A statement from Duke chair, president and CEO Lynn Good, and Dominion CEO Thomas F. Farrell II cited “legal uncertainty” for the cancellation. 

“We regret that we will be unable to complete the Atlantic Coast Pipeline. For almost six years we have worked diligently and invested billions of dollars to complete the project and deliver the much-needed infrastructure to our customers and communities,” the statement read. “This announcement reflects the increasing legal uncertainty that overhangs large-scale energy and industrial infrastructure development in the United States. Until these issues are resolved, the ability to satisfy the country’s energy needs will be significantly challenged.”

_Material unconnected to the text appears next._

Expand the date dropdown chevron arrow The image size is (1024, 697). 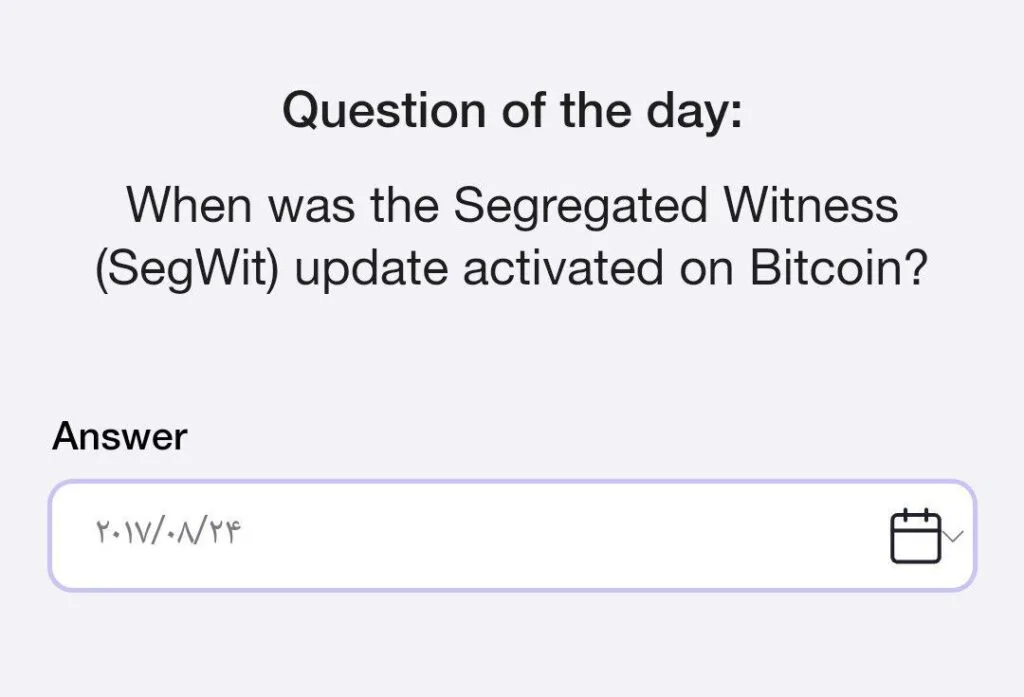pyautogui.click(x=953, y=537)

City Puts Young Local Artists’ Work on the Street

Preceding this week’s announcement that the city will shut down South Tryon Street between 3rd and 4th streets through Sept. 3 to start a new pedestrian plaza pilot program where 17 artists recently painted a Black Lives Matter mural on the street, the city also announced the winners of its Art on the Roll competition, awarding a scholarship to two local teenagers and showcasing their murals on city buses for a full year. 

Artwork by Sonia Zhu

Mayor Pro Tem Julie Eiselt and Charlotte Area Transit System (CATS) CEO John Lewis unveiled two CATS buses decorated with artwork by two local students of Charlotte. The two won a competition that invited high school and college students to submit artwork based on a “movement” theme.

A 17-year-old Ardrey Kell High School student named Sonia Zhu and 19-year-old UNC Charlotte student Kylie Chan were selected by a personal committee hosted by the CATS Art-In-Transit program. Upon selection, both students also received a $1,000 scholarship.

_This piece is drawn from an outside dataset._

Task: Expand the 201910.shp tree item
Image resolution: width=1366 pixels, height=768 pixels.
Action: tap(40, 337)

Zhu’s mural illustrates movement with a representation of Charlotte residents walking along an abstract path. The other, created by Chan, includes the motivational phrase “Get Moving” next to a basketball player, with an abstract Queen City skyline on the back of the bus.

Artwork by Kylie Chan

“These moving murals highlight the creative and artistic minds of our local youth and show how integrated transit is in our daily lives,” said CEO John Lewis. “That creativity is now on display throughout the Charlotte region and will hopefully inspire other youth and art students.”

The two buses will operate throughout the CATS service area for one year. 

Two Murders This Week in East Charlotte

Two murders in east Charlotte this week brought the total number of homicides in Charlotte this year to 55, as another killing  from March 1 was deemed “justified” by detectives. CMPD announced on Monday that the killing of Reyno Melgar in the North Sheffield Park area of east Charlotte on March 1 was deemed a “justified homicide” and nobody would be charged in the case. 

At around 11:30 a.m. on Monday, police responded to a call about a shooting on East W.T. Harris Boulevard near Albemarle Road Middle School and found 52-year-old Jessie Hurley dead of a gunshot wound. On Tuesday police arrested and charged 23-year-old Emmanuel Collins with Hurley’s murder. 

Just before 4 p.m. on Thursday afternoon, police responded to a shooting call on Coliseum Drive near Bojangles Coliseum and found two men suffering from gunshot wounds. Officers pronounced 57-year-old Roscoe Wright dead at the scene and MEDIC transported the other victim to the hospital with non-life-threatening injuries. Detectives later arrested 27-year-old Jamie Lee Briggs and charged him with the murder. It’s unclear if Briggs was the person who was also shot during the incident.